Founding Member of the Tarahumara Spirit   

Be gentle

to yourself

and others!

“Life is hard enough to add extra suffering to it”. We propose here a way to build a stronger, healthier and happier self through gentle running. Then, this “ascetic hedonism” can be translated into several aspects of life, to humbly contribute to a better world.

Under construction

The Gentle Guide to Ultra Running

Running is a child’s game, if you run like a child runs.

Now that you are running regularly, you may have noticed that running is not hard but pleasurable, as long as you ease into it.

Running is a child’s game, if you run like a child runs, i.e. run when you find it fun, walk when you feel tired, stop when you want to blow a dandelion flower or take a picture of a butterfly, eat wild berries, etc

If you run like a child runs, then, you like running in forests, in mountains, alongside rivers, etc.

And you do not see why you should stop before dusk, and even later.

Well, that is Trail Running.

Trail Running is typically distances from 30-50 km, up to 170 km or more, and in mountains, so you may have to climb a total 1’500 m to 10’000 m or more.

But distance and ascent parameters are not the point here.

Point #1 is finding an excuse to go running in beautiful landscapes, eating, drinking, sharing, filling your eyes and body and brains with long-lasting memories.

Point #2 is also to have a long-lasting effort that will force you into easiness and gentleness, as well as management of energy, food and drink, otherwise, you will never be able to finish.
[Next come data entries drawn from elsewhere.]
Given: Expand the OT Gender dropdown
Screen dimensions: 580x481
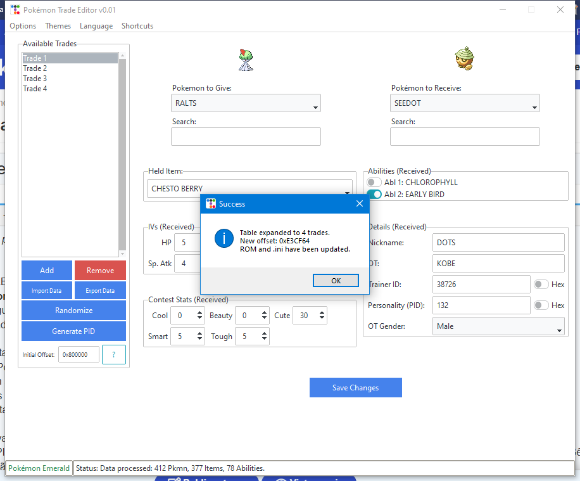Looking at the screenshot, I should tap(498, 327).
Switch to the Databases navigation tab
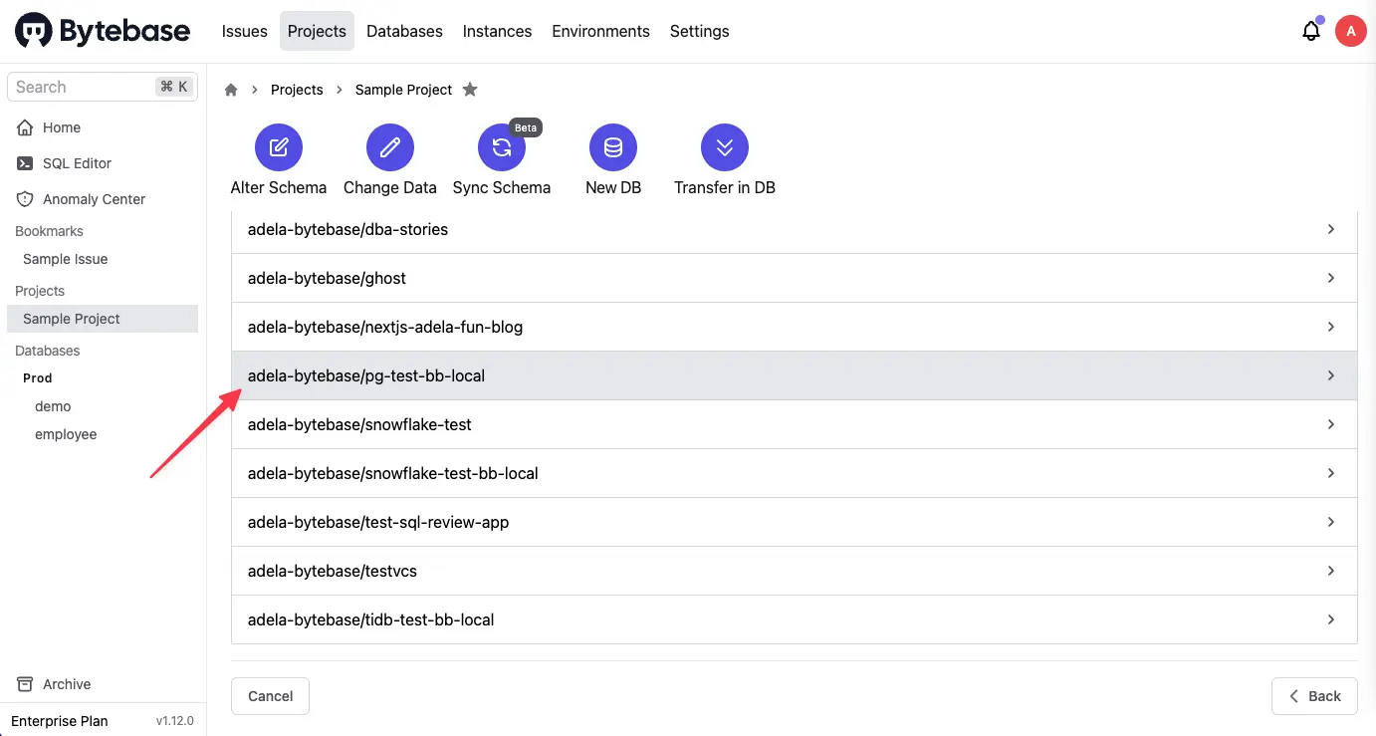The width and height of the screenshot is (1376, 736). (404, 31)
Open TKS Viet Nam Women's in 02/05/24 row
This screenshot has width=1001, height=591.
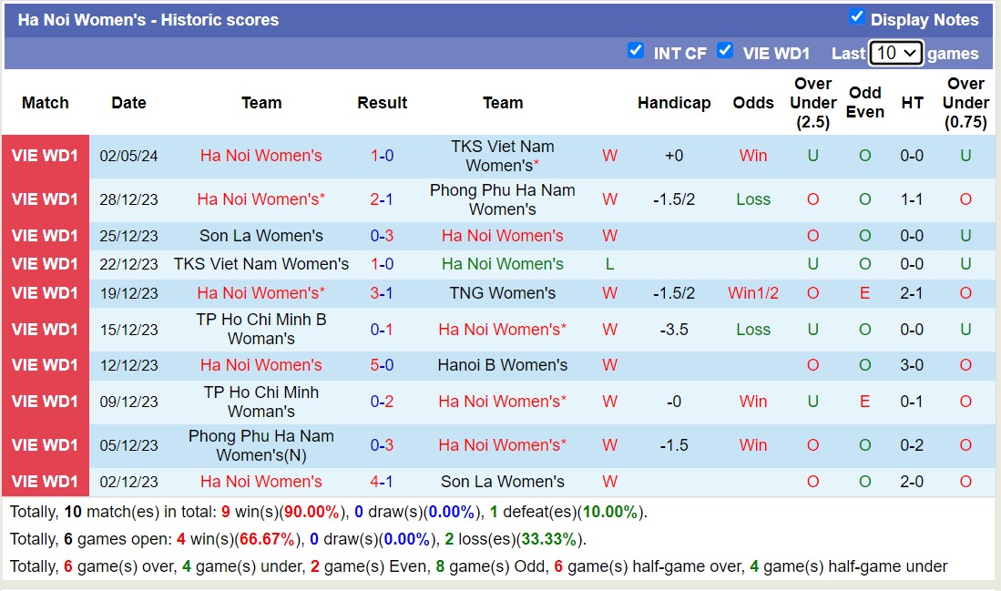[502, 156]
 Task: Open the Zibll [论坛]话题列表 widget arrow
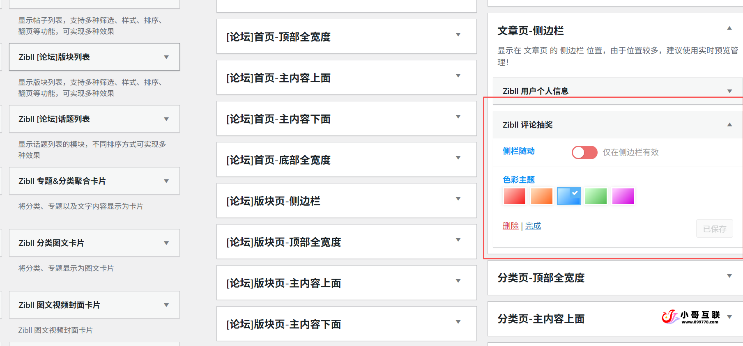(166, 119)
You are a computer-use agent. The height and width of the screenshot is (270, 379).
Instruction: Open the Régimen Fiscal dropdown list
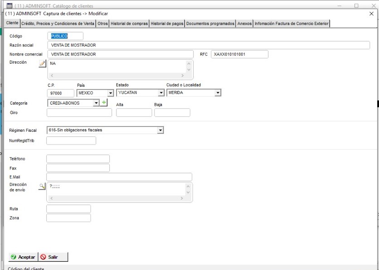[x=160, y=130]
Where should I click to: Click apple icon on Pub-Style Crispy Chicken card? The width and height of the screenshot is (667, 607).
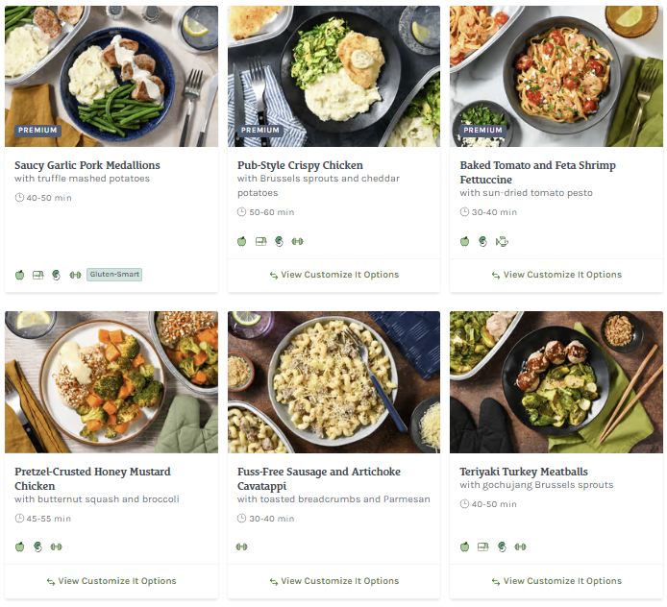click(242, 241)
Point #3 is to train gently, progressively, and consistently all year long, so that you build yourself a super strong body and mind. For me, that is the most important point. My goal is to get progressively stronger (muscles, joints, immune system, mind) without hurting myself. It thus need humility and gently progression, avoiding each time exhaustion. You have to find yourself the volume of exercise that suits you in that respect. If you go far, you will accumulate fatigue, and lose the whole benefit. You cannot recover from one session to another, your immune system will start to fail, you will catch microbes, etc. So the point is to get stronger and healthier when you train for Trail Running that if you do not.

You have to find the best balance for you, depending on your intrinsic fitness, your professional activity, your personal life. For me, I know that I will never be able to train for a true Ultra (170 km), because it requires too much time outside all year long. Also, I am not sure I can sustain an effort of more than 40 hours (given my estimated average speed for that distance) without adverse effects.
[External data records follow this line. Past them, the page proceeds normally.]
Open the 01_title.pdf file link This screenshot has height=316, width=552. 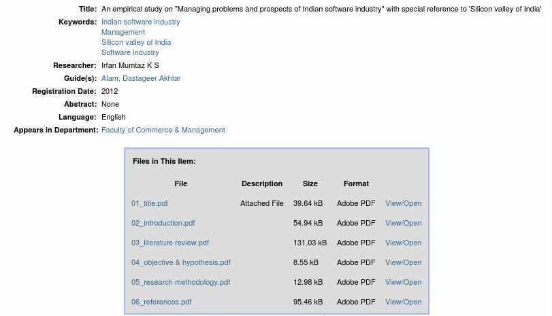[149, 203]
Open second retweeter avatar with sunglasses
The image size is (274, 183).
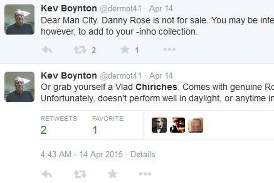point(177,125)
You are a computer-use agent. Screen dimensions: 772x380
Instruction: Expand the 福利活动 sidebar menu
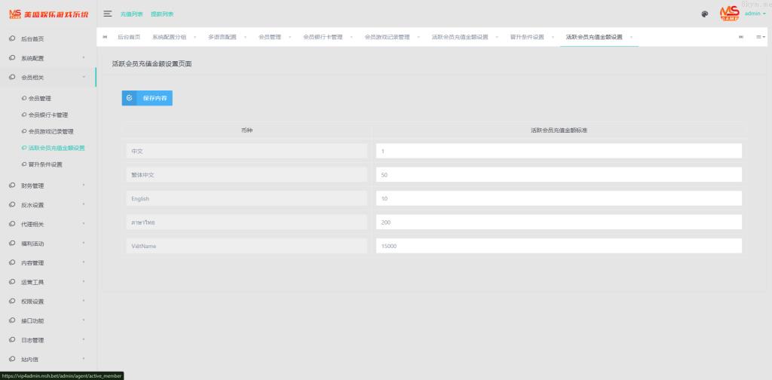tap(47, 244)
So I opted for a medium Trail, such as the Eiger Trail E51, with only? 51 km and 3200 m ascent. But for me, that is just fine. I trained for it and finished it without any muscle soreness after (in 2013 and 2014). And I still have a good 10% of runners behind me when I finish after 11 of 12 hours of “running” in the mountains. And I feel stronger as I train progressively for the event.

And, each year, the more gently I train and run, the faster I get. Eiger 2013, 12h14 - Eiger 2014, 11h38, Eiger 2015, 10h58.